Newnan LSA Academic Advising Center hosted a talk about the “Costs of Activism” as part of this year’s Martin Luther King Jr. symposium. The speakers included Abdul El-Sayed, politician and 2018 Democratic gubernatorial election candidate, along with student activists and community members fighting for social justice issues. About 30 people attended the event.

The activists discussed personal experiences that inspired them to take up activism, the challenges they face and the importance of giving a voice to oppressed groups.

LSA freshman Mrinalini Iyer attended the talk and said she found it interesting to listen to the experiences of those from different identities.

“Seeing their experiences on campus and how the University of Michigan deals with instances of prejudice and oppression made me feel good about being here,” Iyer said. “There is obviously a lot of work to be done.”

Amer Ghali, LSA senior and presenter, shared his experience as a Syrian-American on campus. Ghali worked with the LSA Language Resource Center and Michigan Medicine on campus to support Syrian refugees. He stressed the commitment the University has towards diversity and inclusion.

“As I watched the humanitarian situation in Syria continues to worsen from my home in Ann Arbor, I was certainly anxious to help those fleeing the war in any way that I could,” Ghali said. “These two institutions put in a great deal of effort to translate medical histories for incoming refugees from Arabic into English for the physician providers to work with.”

David Brawn, pre-health academic advisor, commented on how activists interpreted the theme of the event in an interview with The Daily.

“While (the speakers) referenced what the cost (of activism) was personally, they saw it as something deeper and broader than just that, which wasn’t something we had imagined when we put together the symposium,” Brawn said.

Basil Alsubee, LSA junior and documentary filmmaker, directed “Blurred Canvases,” a film that follows Syrian refugees’ experience on the University campus. Alsubee said activists must look at more than just the legal status of oppressed groups and focus on listening to their stories.

“My ability to humble myself, to come to a position of consciousness, to recognize my own position of power in relation to others is in itself a form of activism,” Alsubee said.

LSA junior Elizabeth Larky-Savin told the audience she knew activism was her calling from a young age and stressed the importance of fighting for the voiceless.

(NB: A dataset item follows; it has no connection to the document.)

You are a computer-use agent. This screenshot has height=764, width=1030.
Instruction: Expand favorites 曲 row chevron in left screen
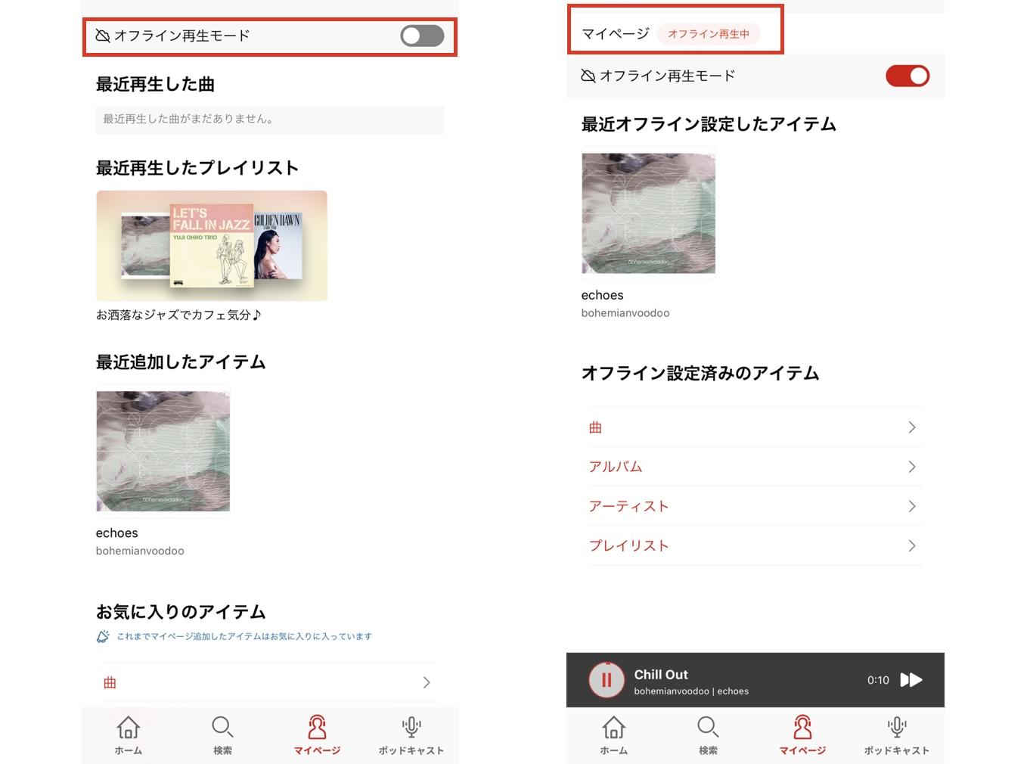click(x=427, y=682)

“Winning something that you’ve been fighting for when dealing with basic human rights is absolutely incredible, but the losses are devastating,” Larky-Savin said. “You take a day to mourn, but there’s always another day to fight.”

El-Sayed talked about the importance of activism to secure opportunities and resources for future generations.

“I think about whether I will run again, but I also think about what I owe my daughter, ethnically half-Egyptian and half-Indian but 100% American,” El-Sayed said. “I know the barriers she will face. If we aren’t willing to engage the world as it is and dream about the world that could be, then life for kids like her will be a little bit less just, sustainable and equitable.”